▶ _Task description_
Return the records below in full. Keep every word exact and skip the images.

Stored data entries:
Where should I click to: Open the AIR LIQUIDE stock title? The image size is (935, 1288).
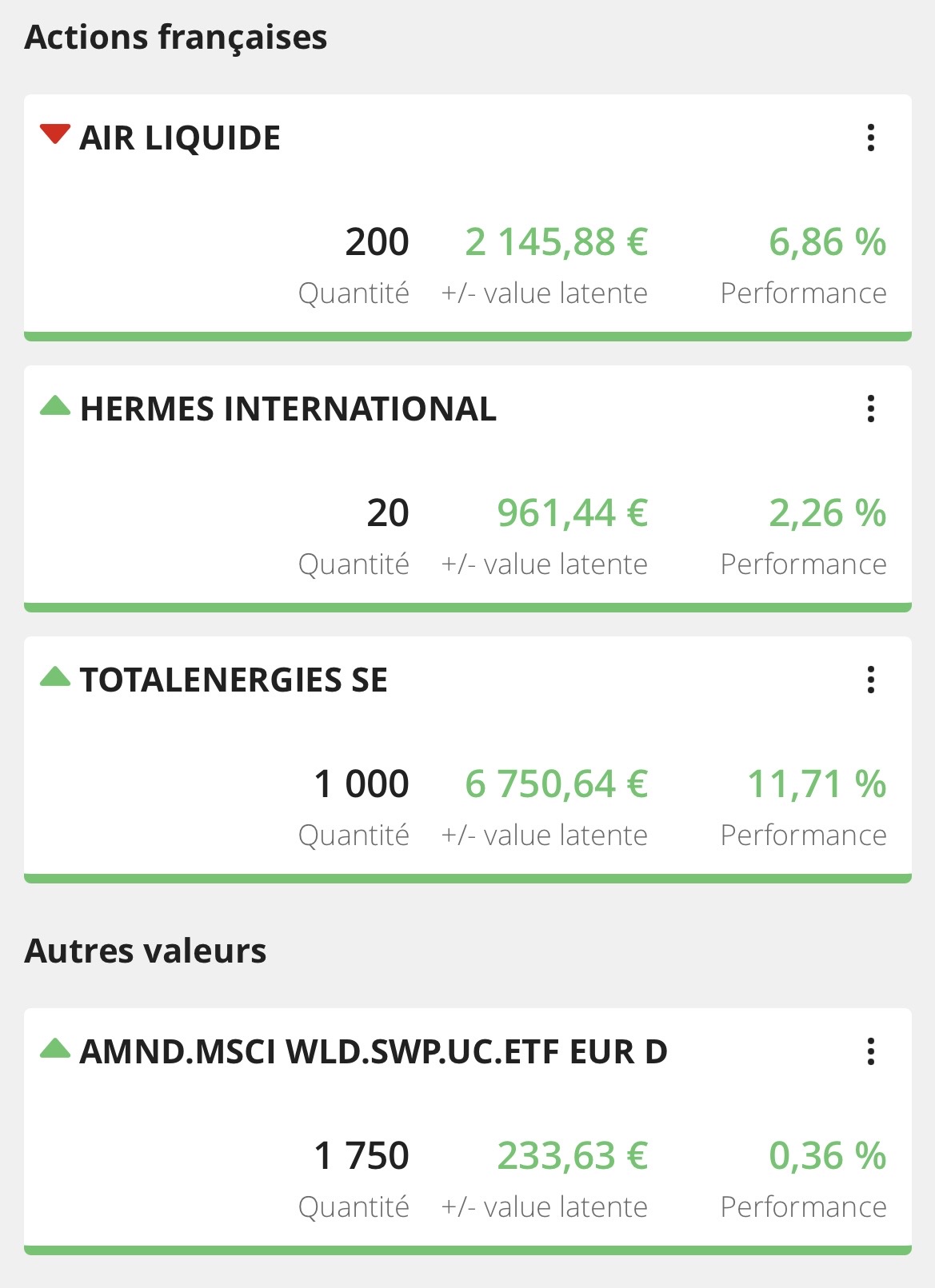pos(180,138)
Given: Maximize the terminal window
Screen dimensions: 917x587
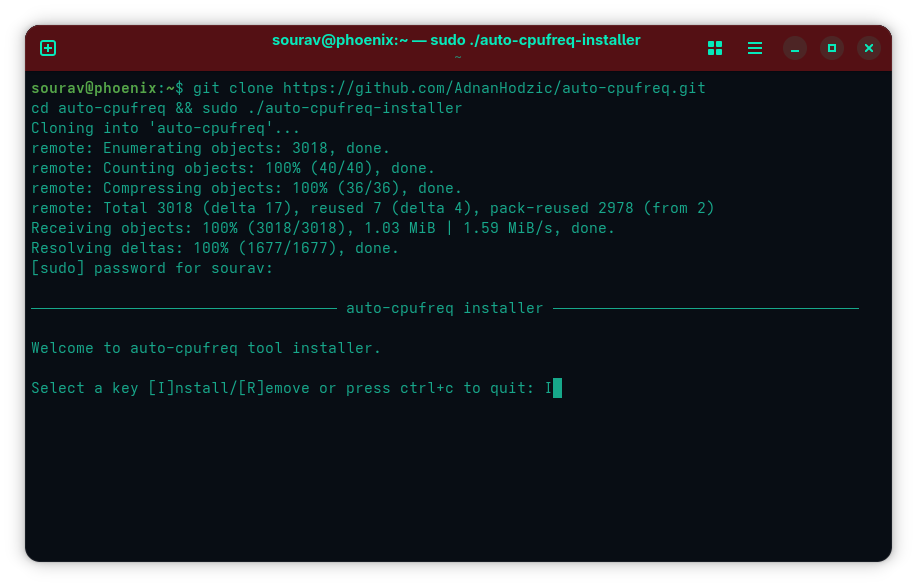Looking at the screenshot, I should pos(831,47).
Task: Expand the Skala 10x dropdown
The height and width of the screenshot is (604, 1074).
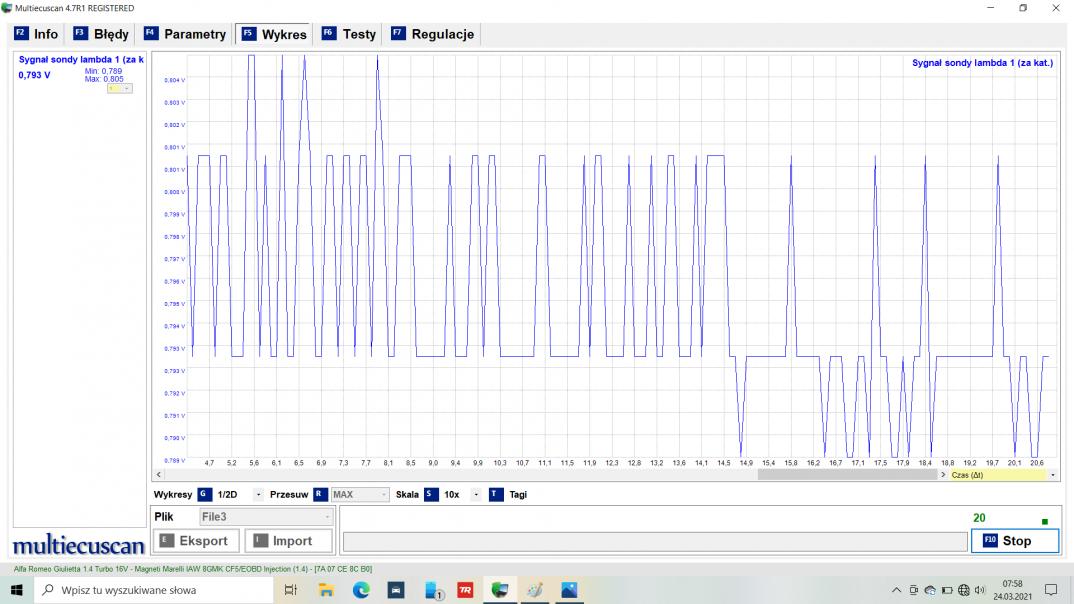Action: (476, 494)
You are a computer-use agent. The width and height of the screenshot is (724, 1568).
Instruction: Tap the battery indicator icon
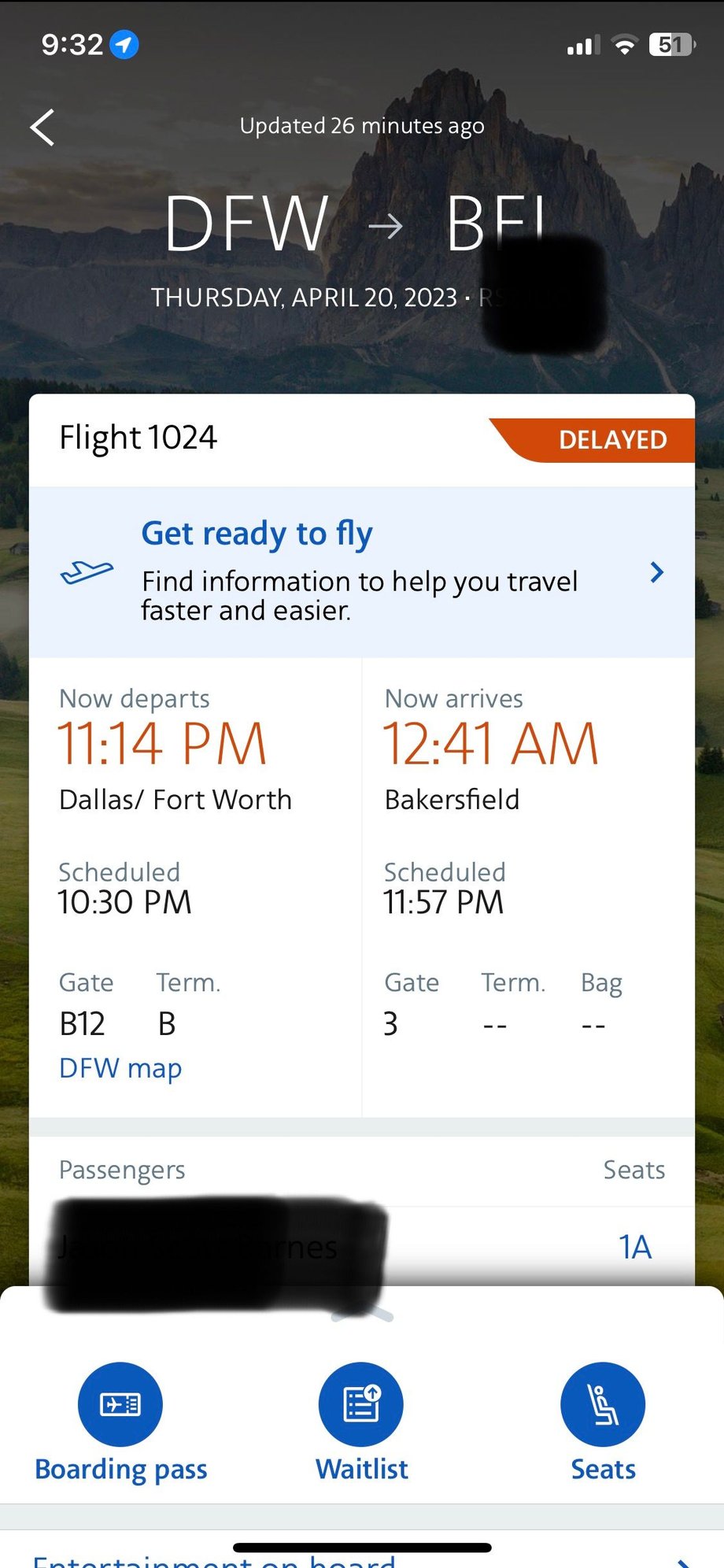[x=671, y=45]
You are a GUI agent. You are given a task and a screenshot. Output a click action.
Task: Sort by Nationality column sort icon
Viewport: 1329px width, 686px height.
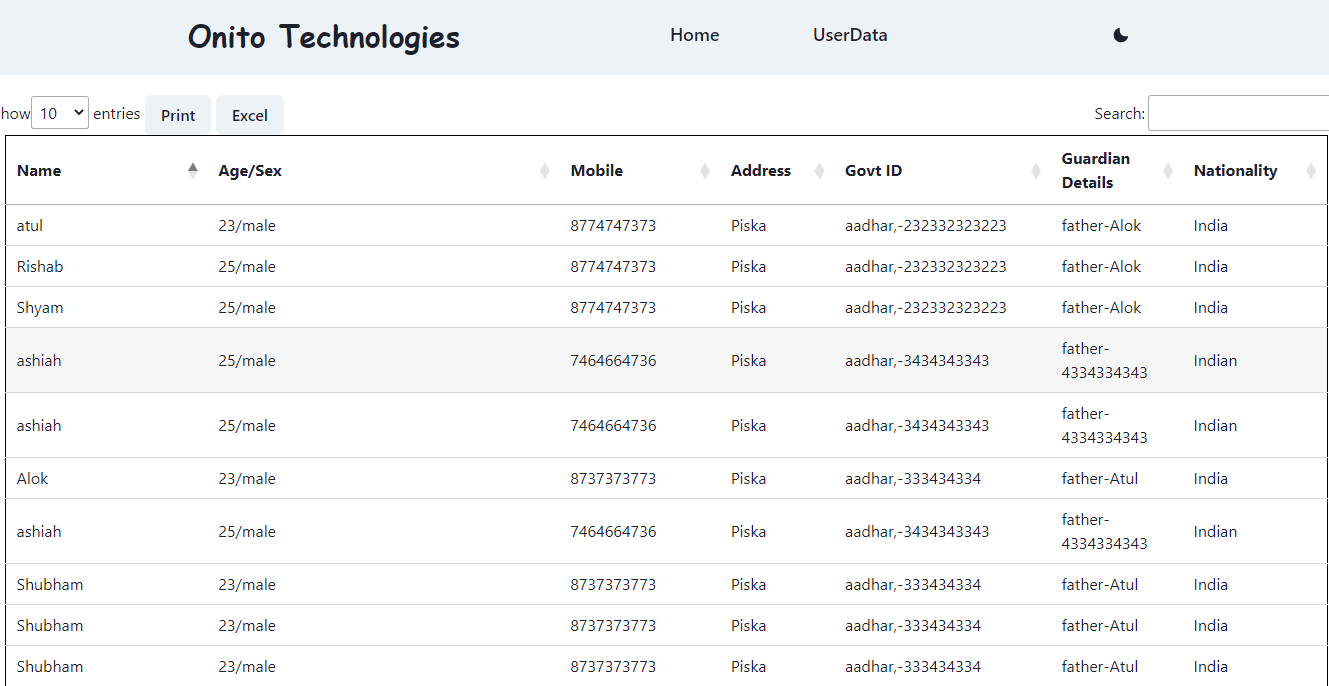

▶ _Exercise answer_
Where should I click to: Open the AIR LIQUIDE stock title? The image size is (935, 1288).
pos(180,138)
Given: Maximize the terminal window
Screen dimensions: 917x587
Looking at the screenshot, I should pos(831,47).
Task: Expand the Skala 10x dropdown
The height and width of the screenshot is (604, 1074).
Action: (476, 494)
You are a computer-use agent. The width and height of the screenshot is (724, 1568).
Instruction: Tap the battery indicator icon
[x=671, y=45]
You are a GUI agent. You are given a task and a screenshot. Output a click action.
Task: Sort by Nationality column sort icon
Viewport: 1329px width, 686px height.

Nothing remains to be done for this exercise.